[Assigned task] Please return all of the material exactly, with no line missing.

↓↓↓

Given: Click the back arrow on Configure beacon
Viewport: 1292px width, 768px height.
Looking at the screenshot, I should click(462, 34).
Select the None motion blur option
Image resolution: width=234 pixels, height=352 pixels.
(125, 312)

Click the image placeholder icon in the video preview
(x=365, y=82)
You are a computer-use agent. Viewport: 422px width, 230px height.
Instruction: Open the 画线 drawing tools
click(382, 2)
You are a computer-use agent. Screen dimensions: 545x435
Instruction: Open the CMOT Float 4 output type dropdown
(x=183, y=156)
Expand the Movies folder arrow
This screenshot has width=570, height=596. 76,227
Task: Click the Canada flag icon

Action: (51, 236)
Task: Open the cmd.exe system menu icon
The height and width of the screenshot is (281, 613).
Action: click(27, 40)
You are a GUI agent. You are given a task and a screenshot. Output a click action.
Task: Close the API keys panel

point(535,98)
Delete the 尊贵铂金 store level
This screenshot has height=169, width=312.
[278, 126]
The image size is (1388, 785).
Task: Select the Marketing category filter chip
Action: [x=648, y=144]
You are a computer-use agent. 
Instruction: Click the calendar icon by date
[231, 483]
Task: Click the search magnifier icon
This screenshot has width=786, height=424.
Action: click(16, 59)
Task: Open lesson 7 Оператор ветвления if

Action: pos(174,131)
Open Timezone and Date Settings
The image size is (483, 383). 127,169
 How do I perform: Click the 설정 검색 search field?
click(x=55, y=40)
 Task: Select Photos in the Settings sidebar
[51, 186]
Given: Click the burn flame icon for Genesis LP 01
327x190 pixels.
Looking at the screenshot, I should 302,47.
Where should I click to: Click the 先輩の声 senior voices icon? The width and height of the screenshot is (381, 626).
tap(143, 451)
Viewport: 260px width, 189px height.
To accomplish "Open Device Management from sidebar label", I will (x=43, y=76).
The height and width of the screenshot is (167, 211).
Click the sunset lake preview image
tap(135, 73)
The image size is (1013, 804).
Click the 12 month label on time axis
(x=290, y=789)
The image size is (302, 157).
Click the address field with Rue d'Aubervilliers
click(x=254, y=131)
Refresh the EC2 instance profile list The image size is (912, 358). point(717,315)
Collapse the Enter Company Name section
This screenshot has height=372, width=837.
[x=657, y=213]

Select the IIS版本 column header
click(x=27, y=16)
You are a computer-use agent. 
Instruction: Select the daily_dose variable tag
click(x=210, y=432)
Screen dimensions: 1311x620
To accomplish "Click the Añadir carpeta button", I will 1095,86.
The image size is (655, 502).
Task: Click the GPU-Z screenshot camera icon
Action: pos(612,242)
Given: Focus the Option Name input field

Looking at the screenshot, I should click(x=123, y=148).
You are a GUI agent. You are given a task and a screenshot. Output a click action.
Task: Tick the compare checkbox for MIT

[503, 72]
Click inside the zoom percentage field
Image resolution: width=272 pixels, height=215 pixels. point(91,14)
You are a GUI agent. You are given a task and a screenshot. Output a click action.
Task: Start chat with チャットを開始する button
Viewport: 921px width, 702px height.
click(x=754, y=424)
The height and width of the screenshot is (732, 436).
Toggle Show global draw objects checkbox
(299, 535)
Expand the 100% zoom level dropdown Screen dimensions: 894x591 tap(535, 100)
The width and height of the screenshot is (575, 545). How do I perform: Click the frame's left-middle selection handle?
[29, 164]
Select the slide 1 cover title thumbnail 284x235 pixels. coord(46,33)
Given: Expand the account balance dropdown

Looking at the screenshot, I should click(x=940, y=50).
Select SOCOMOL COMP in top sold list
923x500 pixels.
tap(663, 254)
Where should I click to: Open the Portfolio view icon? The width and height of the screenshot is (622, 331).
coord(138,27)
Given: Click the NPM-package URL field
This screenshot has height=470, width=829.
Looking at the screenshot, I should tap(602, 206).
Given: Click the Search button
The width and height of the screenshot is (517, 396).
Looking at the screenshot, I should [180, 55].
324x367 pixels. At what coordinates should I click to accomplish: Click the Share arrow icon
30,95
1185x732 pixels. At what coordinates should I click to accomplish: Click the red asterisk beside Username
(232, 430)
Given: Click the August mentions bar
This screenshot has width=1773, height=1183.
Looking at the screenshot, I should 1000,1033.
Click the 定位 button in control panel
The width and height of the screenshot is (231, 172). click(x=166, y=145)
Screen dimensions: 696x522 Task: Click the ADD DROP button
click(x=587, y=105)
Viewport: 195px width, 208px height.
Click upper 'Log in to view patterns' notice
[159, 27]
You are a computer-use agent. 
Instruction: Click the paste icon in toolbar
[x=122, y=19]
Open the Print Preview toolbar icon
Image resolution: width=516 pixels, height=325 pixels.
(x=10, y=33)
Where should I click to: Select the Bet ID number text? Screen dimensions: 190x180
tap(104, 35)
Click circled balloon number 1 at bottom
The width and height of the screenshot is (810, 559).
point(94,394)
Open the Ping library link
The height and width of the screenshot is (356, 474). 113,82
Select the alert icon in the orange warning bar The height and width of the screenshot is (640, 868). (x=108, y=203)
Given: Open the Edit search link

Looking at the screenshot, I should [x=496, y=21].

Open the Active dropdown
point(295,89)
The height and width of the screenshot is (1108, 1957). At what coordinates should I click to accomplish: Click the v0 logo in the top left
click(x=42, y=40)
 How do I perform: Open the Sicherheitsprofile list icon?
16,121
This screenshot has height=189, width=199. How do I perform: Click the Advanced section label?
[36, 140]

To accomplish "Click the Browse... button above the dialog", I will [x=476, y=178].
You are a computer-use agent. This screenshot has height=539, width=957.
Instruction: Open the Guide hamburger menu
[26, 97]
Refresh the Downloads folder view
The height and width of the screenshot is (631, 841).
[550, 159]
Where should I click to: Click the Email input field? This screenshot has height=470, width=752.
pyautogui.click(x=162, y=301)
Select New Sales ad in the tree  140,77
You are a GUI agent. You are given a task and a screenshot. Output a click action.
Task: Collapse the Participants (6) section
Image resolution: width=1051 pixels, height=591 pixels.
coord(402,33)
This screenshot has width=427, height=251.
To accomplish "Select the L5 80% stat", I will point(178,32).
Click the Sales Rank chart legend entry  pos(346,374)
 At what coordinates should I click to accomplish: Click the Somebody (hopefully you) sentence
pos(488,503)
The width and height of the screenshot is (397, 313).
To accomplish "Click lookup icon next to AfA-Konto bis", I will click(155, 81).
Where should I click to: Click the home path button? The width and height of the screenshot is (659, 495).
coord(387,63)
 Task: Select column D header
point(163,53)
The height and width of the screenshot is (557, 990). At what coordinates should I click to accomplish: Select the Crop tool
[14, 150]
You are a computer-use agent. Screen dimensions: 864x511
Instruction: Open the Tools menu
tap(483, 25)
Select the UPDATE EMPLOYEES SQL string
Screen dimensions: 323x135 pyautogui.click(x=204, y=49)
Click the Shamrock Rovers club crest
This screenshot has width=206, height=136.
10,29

↑↑↑

[Output]
Given: Click the back arrow on Configure beacon
Viewport: 1292px width, 768px height.
Looking at the screenshot, I should click(462, 34).
Select the None motion blur option
Image resolution: width=234 pixels, height=352 pixels.
(125, 312)

Click the image placeholder icon in the video preview
(x=365, y=82)
You are a computer-use agent. Viewport: 422px width, 230px height.
Instruction: Open the 画线 drawing tools
click(382, 2)
You are a computer-use agent. Screen dimensions: 545x435
Instruction: Open the CMOT Float 4 output type dropdown
(x=183, y=156)
Expand the Movies folder arrow
This screenshot has width=570, height=596. 76,227
Task: Click the Canada flag icon

Action: (51, 236)
Task: Open the cmd.exe system menu icon
The height and width of the screenshot is (281, 613).
Action: click(27, 40)
You are a GUI agent. You are given a task and a screenshot. Output a click action.
Task: Close the API keys panel

point(535,98)
Delete the 尊贵铂金 store level
This screenshot has height=169, width=312.
[278, 126]
The image size is (1388, 785).
Task: Select the Marketing category filter chip
Action: [x=648, y=144]
You are a computer-use agent. 
Instruction: Click the calendar icon by date
[231, 483]
Task: Click the search magnifier icon
This screenshot has width=786, height=424.
Action: click(16, 59)
Task: Open lesson 7 Оператор ветвления if

Action: pos(174,131)
Open Timezone and Date Settings
The image size is (483, 383). 127,169
 How do I perform: Click the 설정 검색 search field?
click(x=55, y=40)
 Task: Select Photos in the Settings sidebar
[51, 186]
Given: Click the burn flame icon for Genesis LP 01
327x190 pixels.
Looking at the screenshot, I should 302,47.
Where should I click to: Click the 先輩の声 senior voices icon? The width and height of the screenshot is (381, 626).
tap(143, 451)
Viewport: 260px width, 189px height.
To accomplish "Open Device Management from sidebar label", I will (x=43, y=76).
The height and width of the screenshot is (167, 211).
Click the sunset lake preview image
tap(135, 73)
The image size is (1013, 804).
Click the 12 month label on time axis
(x=290, y=789)
The image size is (302, 157).
Click the address field with Rue d'Aubervilliers
click(x=254, y=131)
Refresh the EC2 instance profile list The image size is (912, 358). point(717,315)
Collapse the Enter Company Name section
This screenshot has height=372, width=837.
[x=657, y=213]

Select the IIS版本 column header
click(x=27, y=16)
You are a computer-use agent. 
Instruction: Select the daily_dose variable tag
click(x=210, y=432)
Screen dimensions: 1311x620
To accomplish "Click the Añadir carpeta button", I will 1095,86.
The image size is (655, 502).
Task: Click the GPU-Z screenshot camera icon
Action: pos(612,242)
Given: Focus the Option Name input field

Looking at the screenshot, I should click(x=123, y=148).
You are a GUI agent. You are given a task and a screenshot. Output a click action.
Task: Tick the compare checkbox for MIT

[503, 72]
Click inside the zoom percentage field
Image resolution: width=272 pixels, height=215 pixels. point(91,14)
You are a GUI agent. You are given a task and a screenshot. Output a click action.
Task: Start chat with チャットを開始する button
Viewport: 921px width, 702px height.
click(x=754, y=424)
The height and width of the screenshot is (732, 436).
Toggle Show global draw objects checkbox
(299, 535)
Expand the 100% zoom level dropdown Screen dimensions: 894x591 tap(535, 100)
The width and height of the screenshot is (575, 545). How do I perform: Click the frame's left-middle selection handle?
[29, 164]
Select the slide 1 cover title thumbnail 284x235 pixels. coord(46,33)
Given: Expand the account balance dropdown

Looking at the screenshot, I should click(x=940, y=50).
Select SOCOMOL COMP in top sold list
923x500 pixels.
tap(663, 254)
Where should I click to: Open the Portfolio view icon? The width and height of the screenshot is (622, 331).
coord(138,27)
Given: Click the NPM-package URL field
This screenshot has height=470, width=829.
Looking at the screenshot, I should tap(602, 206).
Given: Click the Search button
The width and height of the screenshot is (517, 396).
Looking at the screenshot, I should [180, 55].
324x367 pixels. At what coordinates should I click to accomplish: Click the Share arrow icon
30,95
1185x732 pixels. At what coordinates should I click to accomplish: Click the red asterisk beside Username
(232, 430)
Given: Click the August mentions bar
This screenshot has width=1773, height=1183.
Looking at the screenshot, I should 1000,1033.
Click the 定位 button in control panel
The width and height of the screenshot is (231, 172). click(x=166, y=145)
Screen dimensions: 696x522 Task: Click the ADD DROP button
click(x=587, y=105)
Viewport: 195px width, 208px height.
Click upper 'Log in to view patterns' notice
[159, 27]
You are a computer-use agent. 
Instruction: Click the paste icon in toolbar
[x=122, y=19]
Open the Print Preview toolbar icon
Image resolution: width=516 pixels, height=325 pixels.
(x=10, y=33)
Where should I click to: Select the Bet ID number text? Screen dimensions: 190x180
tap(104, 35)
Click circled balloon number 1 at bottom
The width and height of the screenshot is (810, 559).
point(94,394)
Open the Ping library link
The height and width of the screenshot is (356, 474). 113,82
Select the alert icon in the orange warning bar The height and width of the screenshot is (640, 868). (x=108, y=203)
Given: Open the Edit search link

Looking at the screenshot, I should [x=496, y=21].

Open the Active dropdown
point(295,89)
The height and width of the screenshot is (1108, 1957). At what coordinates should I click to accomplish: Click the v0 logo in the top left
click(x=42, y=40)
 How do I perform: Open the Sicherheitsprofile list icon?
16,121
This screenshot has height=189, width=199. How do I perform: Click the Advanced section label?
[36, 140]

To accomplish "Click the Browse... button above the dialog", I will [x=476, y=178].
You are a computer-use agent. This screenshot has height=539, width=957.
Instruction: Open the Guide hamburger menu
[26, 97]
Refresh the Downloads folder view
The height and width of the screenshot is (631, 841).
[550, 159]
Where should I click to: Click the Email input field? This screenshot has height=470, width=752.
pyautogui.click(x=162, y=301)
Select New Sales ad in the tree  140,77
You are a GUI agent. You are given a task and a screenshot. Output a click action.
Task: Collapse the Participants (6) section
Image resolution: width=1051 pixels, height=591 pixels.
coord(402,33)
This screenshot has width=427, height=251.
To accomplish "Select the L5 80% stat", I will point(178,32).
Click the Sales Rank chart legend entry  pos(346,374)
 At what coordinates should I click to accomplish: Click the Somebody (hopefully you) sentence
pos(488,503)
The width and height of the screenshot is (397, 313).
To accomplish "Click lookup icon next to AfA-Konto bis", I will click(155, 81).
Where should I click to: Click the home path button? The width and height of the screenshot is (659, 495).
coord(387,63)
 Task: Select column D header
point(163,53)
The height and width of the screenshot is (557, 990). At what coordinates should I click to accomplish: Select the Crop tool
[14, 150]
You are a computer-use agent. Screen dimensions: 864x511
Instruction: Open the Tools menu
tap(483, 25)
Select the UPDATE EMPLOYEES SQL string
Screen dimensions: 323x135 pyautogui.click(x=204, y=49)
Click the Shamrock Rovers club crest
This screenshot has width=206, height=136.
10,29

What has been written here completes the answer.